Douglas Cossi Fagundes
Da Redação

Cido aguarda para retomar seu lugar na Câmara enquanto Baixinho se despedia

 

O juiz André Luiz Tomasi de Queiróz, da Comarca de Ilha Solteira, determinou a volta do vereador Docílio José Correia Feitosa, o Cido (PSD), que havia sido afastado do mandato no último dia 2, quando a Câmara acatou denúncia contra ele, por possíveis gastos irregulares com viagens entre os anos de 2013 e 2016. A decisão não interrompe a investigação.

 

Na decisão, o juiz fala em incompatibilidade o que diz o Regimento Interno da Câmara, que determina o afastamento do parlamentar após a abertura de Comissão Processante (CP), e a Constituição Federal, que não fala em afastamento.

Cido ficou dez dias afastado do mandato. No início de sessão desta segunda-feira (13), quando o presidente da Câmara, Valdecir Vieira (PV), foi avisado da decisão judicial pela Oficial de Justiça, ele foi reconduzido ao cargo. Aílton Vieira de Lima, o Baixinho (PSD), que vinha ocupando o seu lugar desde o afastamento, voltou para a suplência.
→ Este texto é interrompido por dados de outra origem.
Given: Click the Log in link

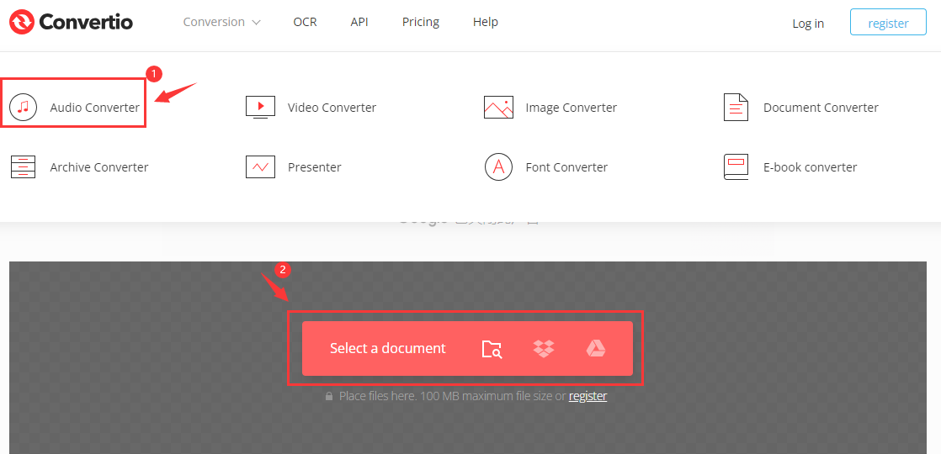Looking at the screenshot, I should point(808,23).
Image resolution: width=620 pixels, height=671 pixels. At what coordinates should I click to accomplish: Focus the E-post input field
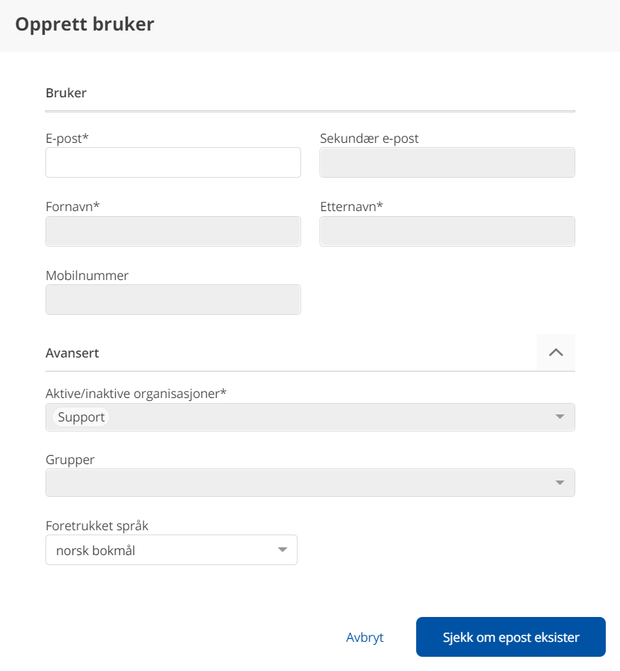(x=173, y=163)
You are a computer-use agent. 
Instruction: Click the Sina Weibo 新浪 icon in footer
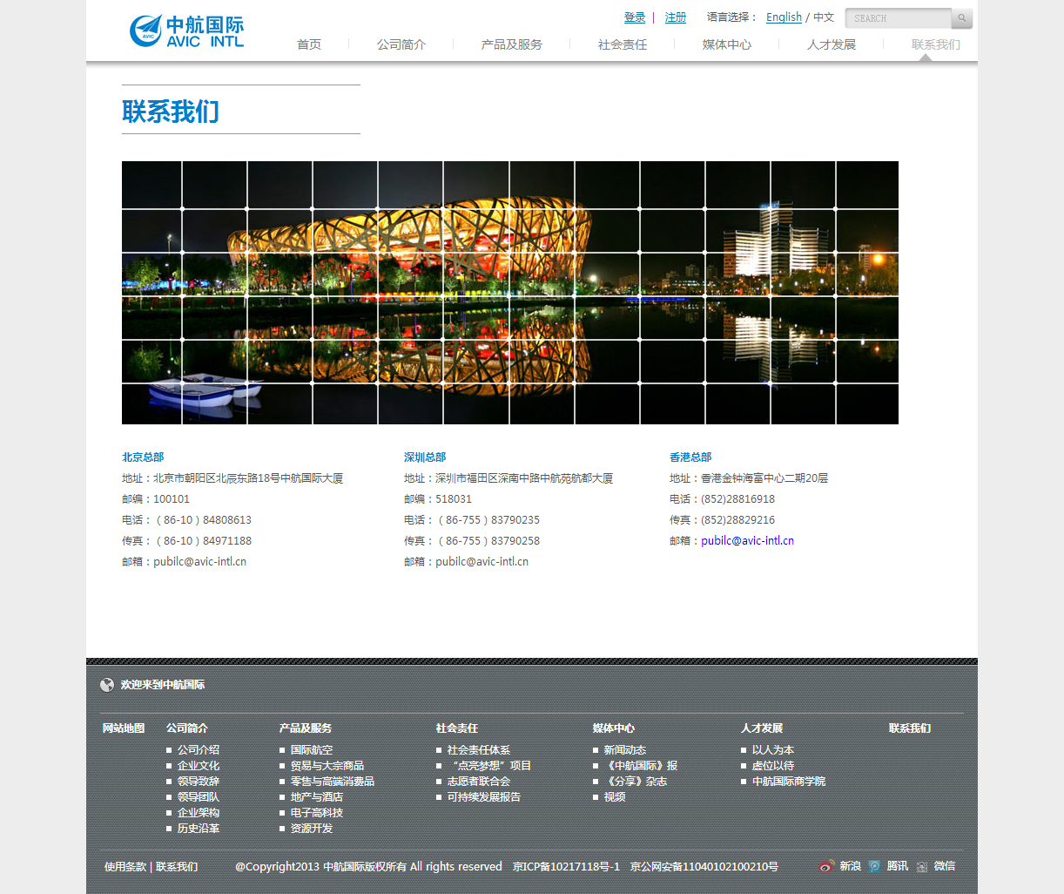pos(825,866)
A decisão teve impacto em outra denúncia que seria discutida pela Câmara nesta segunda-feira. Como deixou se ser vereador, Baixinho não responderá, no legislativo, por possíveis gastos irregulares com viagens entre os anos de 2013 e 2016. Uma denúncia contra ele foi protocolada na última quinta-feira (9) e seria debatida hoje. Mas com a volta de Cido e a saída de Baixinho, ela será arquivada.


A denúncia contra Cido - A denúncia é praticamente a mesma apresentada no último mês de outubro e que acabou rejeitada pela Câmara. A diferença é que, agora, ela é. O documento também teria informações adicionais, que foram apontadas como motivo da rejeição no ano passado.

De acordo com a denúncia, assinada pelo advogado e ex-secretário de Emprego do Governo de Edson Gomes, Jerfson Domingues Bueno, o Kanon, e que também inclui o ex-vereador Aílton Vieira de Lima, o Baixinho, os dois consumiram R$ 222.270,00, entre 2013 e julho de 2016, em 485 diárias para 122 viagens, sendo 85 para São Paulo e 37 para Brasília.

O denunciante também fala em suposto crime de falsificação, superfaturamento e compra de notas fiscais praticadas por ambos, afirmando que, baseado em prestação de contas fornecidas pela Câmara, eles poderiam ter em mãos talões de notas de determinados estabelecimentos, pois existiriam diversas notas em sequências numéricas muito próximas na mesma prestação ou até de um mês para outro. “Será que entre uma refeição e outra, viagem e outra, o estabelecimento não emitiu mais notas? Só teve o vereador e o ex-vereador de clientes?”, aponta Kanon na denúncia.

O denunciante também fala em “notas de refeições com valores absurdos”, fora da realidade aplicada em estabelecimentos comerciais, como refrigerante e salgado por R$ 58,00 cada. Há também notas de diárias com valores acima do praticado pelo hotel onde se hospedaram.

A denúncia também fala em dinheiro não devolvido, diárias pagas em dias em que os dois não viajaram e até com horário de saída irregular (disse que saiu às 7h00, mas só viajou às 21h30, aumentando o valor pago da diária) e irregularidade no uso do veículo da Câmara (disseram que usaram o carro da Câmara, quando ele não saiu da cidade).